Episode 1: Focused on how China is cutting their honey with different syrups to cut the cost, and finding ways to get it into the U.S.. Shows the impact on some american bee farmers who are struggling.

Episode 2: Is about peanut allergies. A lot of the episode is about a sneaky Indian restaurant owner who's restaurants served peanuts, to people who had told staff they were allergic (One got sick, one died). It turns out he was replacing almond powder with peanut powder to cut cost.

Episode 3: Is about a company that is getting around anti-dumping laws, and bringing cheap Chinese garlic into the U.S.. One of the ways that Chinese garlic is made cheaper is using prison labor to peel it.

I don't generally subscribe to the hall's view on trade (I'm generally anti-protectionist), but this show makes some good points.
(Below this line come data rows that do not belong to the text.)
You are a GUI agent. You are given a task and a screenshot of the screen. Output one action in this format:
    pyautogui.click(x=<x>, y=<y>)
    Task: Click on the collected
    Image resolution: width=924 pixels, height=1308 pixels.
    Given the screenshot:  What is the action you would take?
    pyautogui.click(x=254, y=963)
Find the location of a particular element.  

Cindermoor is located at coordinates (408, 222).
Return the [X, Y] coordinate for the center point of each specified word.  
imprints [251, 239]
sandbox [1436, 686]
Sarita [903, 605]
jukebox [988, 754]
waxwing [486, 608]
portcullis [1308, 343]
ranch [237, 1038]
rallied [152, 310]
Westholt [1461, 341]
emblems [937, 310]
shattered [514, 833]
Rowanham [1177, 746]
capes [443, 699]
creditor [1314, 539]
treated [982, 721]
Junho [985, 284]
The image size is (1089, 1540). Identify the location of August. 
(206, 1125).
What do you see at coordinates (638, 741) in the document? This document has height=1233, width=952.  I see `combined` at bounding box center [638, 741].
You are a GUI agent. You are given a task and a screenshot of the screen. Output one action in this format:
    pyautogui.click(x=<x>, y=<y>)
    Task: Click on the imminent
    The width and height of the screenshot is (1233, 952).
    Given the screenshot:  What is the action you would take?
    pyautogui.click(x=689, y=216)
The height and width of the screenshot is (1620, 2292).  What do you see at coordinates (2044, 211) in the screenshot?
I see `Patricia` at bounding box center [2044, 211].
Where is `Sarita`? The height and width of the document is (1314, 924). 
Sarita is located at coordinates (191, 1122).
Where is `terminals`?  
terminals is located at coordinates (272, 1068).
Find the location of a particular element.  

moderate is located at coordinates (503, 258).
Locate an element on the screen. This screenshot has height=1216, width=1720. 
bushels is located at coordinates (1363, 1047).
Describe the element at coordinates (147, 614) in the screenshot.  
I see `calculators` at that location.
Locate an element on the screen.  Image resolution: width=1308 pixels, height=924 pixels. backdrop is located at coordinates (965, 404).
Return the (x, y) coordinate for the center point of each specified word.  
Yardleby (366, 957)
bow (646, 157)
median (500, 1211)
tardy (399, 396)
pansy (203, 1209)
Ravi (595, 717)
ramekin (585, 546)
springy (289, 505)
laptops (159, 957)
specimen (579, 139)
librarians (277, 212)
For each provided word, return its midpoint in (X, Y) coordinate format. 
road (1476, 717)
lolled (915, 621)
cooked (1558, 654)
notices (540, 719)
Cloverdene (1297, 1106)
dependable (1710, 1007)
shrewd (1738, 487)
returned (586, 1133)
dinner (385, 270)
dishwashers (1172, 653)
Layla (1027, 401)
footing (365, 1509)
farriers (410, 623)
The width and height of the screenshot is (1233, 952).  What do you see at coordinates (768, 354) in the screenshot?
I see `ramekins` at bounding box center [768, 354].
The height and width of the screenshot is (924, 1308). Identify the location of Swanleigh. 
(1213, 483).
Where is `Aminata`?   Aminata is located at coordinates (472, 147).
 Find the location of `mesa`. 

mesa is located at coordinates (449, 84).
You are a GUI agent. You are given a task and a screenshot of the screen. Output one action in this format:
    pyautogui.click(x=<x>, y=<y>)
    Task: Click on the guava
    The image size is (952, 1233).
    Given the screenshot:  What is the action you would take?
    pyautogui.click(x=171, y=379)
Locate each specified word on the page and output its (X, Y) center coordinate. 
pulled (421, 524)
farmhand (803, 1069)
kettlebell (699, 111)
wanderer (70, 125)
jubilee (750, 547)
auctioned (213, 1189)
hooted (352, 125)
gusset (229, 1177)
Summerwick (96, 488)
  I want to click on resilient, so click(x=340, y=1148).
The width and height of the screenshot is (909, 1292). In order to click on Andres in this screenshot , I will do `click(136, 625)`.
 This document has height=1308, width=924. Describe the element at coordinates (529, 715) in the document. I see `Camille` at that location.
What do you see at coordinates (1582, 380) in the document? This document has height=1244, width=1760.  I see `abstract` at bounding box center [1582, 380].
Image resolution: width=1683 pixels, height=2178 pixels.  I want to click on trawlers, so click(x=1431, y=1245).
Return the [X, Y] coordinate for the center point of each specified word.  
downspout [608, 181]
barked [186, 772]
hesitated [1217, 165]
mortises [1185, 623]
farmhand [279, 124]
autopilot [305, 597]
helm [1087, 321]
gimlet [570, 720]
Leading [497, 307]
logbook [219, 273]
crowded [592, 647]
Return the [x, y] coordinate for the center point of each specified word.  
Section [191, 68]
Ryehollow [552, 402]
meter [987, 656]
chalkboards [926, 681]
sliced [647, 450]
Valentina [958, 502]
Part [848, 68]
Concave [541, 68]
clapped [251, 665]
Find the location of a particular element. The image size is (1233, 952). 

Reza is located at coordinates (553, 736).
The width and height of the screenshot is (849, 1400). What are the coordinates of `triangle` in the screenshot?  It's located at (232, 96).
The case made in episode 1, is stronger than the one in episode 3 (in my opinion) since the quality of chinese garlic appears to be fine, and the U.S. uses prison labor as well (even if it's not the same scale/degree as China)
Can confirm that Rotten is a worthwhile watch.
 

Manko

Well-known member
Episode 3: Is about a company that is getting around anti-dumping laws, and bringing cheap Chinese garlic into the U.S.. One of the ways that Chinese garlic is made cheaper is using prison labor to peel it.
Chinese garlic dumping here is so extreme that it's hard to find garlic that isn't Chinese unless you look for it. Chinese garlic is easily 1/4 the price of local garlic, and all the processed garlic products (pre-ground, paste, etc) are 100% Chinese garlic. We end up having to pay equivalent of $20/kg for Aomori garlic when we can find it, and then peel & keep in a jar full of olive oil until we need it.

Honey is similar, but I'd never buy Chinese honey since a beekeeper friend warned me about that, and we get Argentine honey which is really good and cheaper due to FTA with the Argentinians.